Subject: Subsections 152(4.3) and 165(1.11) of the Income Tax Act

This is in response to your letter of March 6, 2005, requesting our comments on the application of subsections 152(4.3) and 165(1.11) of the Income Tax Act in the situation described below. We apologize for the delay in responding to your request.

Unless otherwise indicated, all statutory references herein are to provisions of the Income Tax Act.

The Situation

  • Corporation is a "taxable Canadian corporation", as defined in subsection 89(1), and a "large corporation", as defined in subsection 225.1(8), for the purposes of, inter alia, the application of subsection 165(1.11) relating to the contents of a Notice of Objection filed by such a corporation.
  • Corporation filed its income tax return for taxation year 1 ("Year 1") in which Corporation reported a loss for Year 1 and the Canada Revenue Agency ("CRA") issued a notice to Corporation that no tax was payable by Corporation for Year 1.
  • Thereafter, Corporation requested that the CRA make a determination in respect of the amount of its loss for Year 1, to which the CRA responded by sending Corporation a notice of determination pursuant to subsection 152(1.1) confirming the denial of Corporation's loss for Year 1 ("Determined Amount # 1 for Year 1")
  • Corporation filed a Notice of Objection pursuant to subsections 152(1.2) and 165(1), in the manner provided for in subsection 165(2), in respect of Determined Amount #1 for Year 1 (or Corporation filed an appeal to the Tax Court of Canada pursuant to subsection 169(1) to set aside the determination confirmed by the Appeals Division of the CRA pursuant to subsection 165(3).)
  • At a Particular Time in Year 1+X, the Notice of Objection filed by the Corporation in respect of Determined Amount #1 for Year 1 was allowed (or its appeal was allowed by the Tax Court of Canada) (the "Particular Time").

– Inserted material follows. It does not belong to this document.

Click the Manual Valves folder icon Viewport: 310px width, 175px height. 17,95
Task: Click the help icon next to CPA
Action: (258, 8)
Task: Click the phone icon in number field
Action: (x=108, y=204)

The Appeals Division of the CRA therefore made a redetermination in respect of the amount of the Corporation's loss for Year 1, pursuant to of subsection 165(3), which confirmed that the amount of the Corporation's loss for Year 1 was as reported by the Corporation ("Determined Amount # 2 for Year 1").
  • Corporation has never used its Year 1 loss (a non-capital loss as defined in subsection 111(8)).
  • The Determined Amount #2 for Year 1 cannot be carried forward to Year 1+X because the carryforward period in paragraph 111(1)(a) does not permit it (or because the Corporation has no taxable income for Year 1+X).
  • In Year 1+2 (which is prior to Year 1+X), the Corporation had taxable income against which it could carry forward Determined Amount #2 for Year 1. At the Particular Time, the normal reassessment period applicable to the Corporation for Year 1+2 pursuant to subsection 152(3.1) had expired and the Corporation had not filed with the Minister a waiver in respect of that year pursuant to subparagraph 152(4)(a)(ii).
  • In Year 1+5 (which is prior to Year l+X), the Corporation had taxable income against which it could carry forward the Determined Amount # 2 for Year 1. At the Particular Time, the normal reassessment period applicable to the Corporation for Year 1+5 pursuant to subsection 152(3.1) had not expired, but the Corporation may no longer object to the assessment of its tax payable for Year 1+5, as the time for filing a Notice of Objection in respect of such assessment has expired.

Your questions, your position and your analysis

You asked us, in the situation you have referred to us, whether subsection 152(4.3) allows the CRA to reassess, at the request of the Corporation, the tax payable by the Corporation for Year 1+2 in order to grant the carryforward of the Determined Amount # 2 for Year 1 to Year 1+2, pursuant to paragraph 111(1)(a).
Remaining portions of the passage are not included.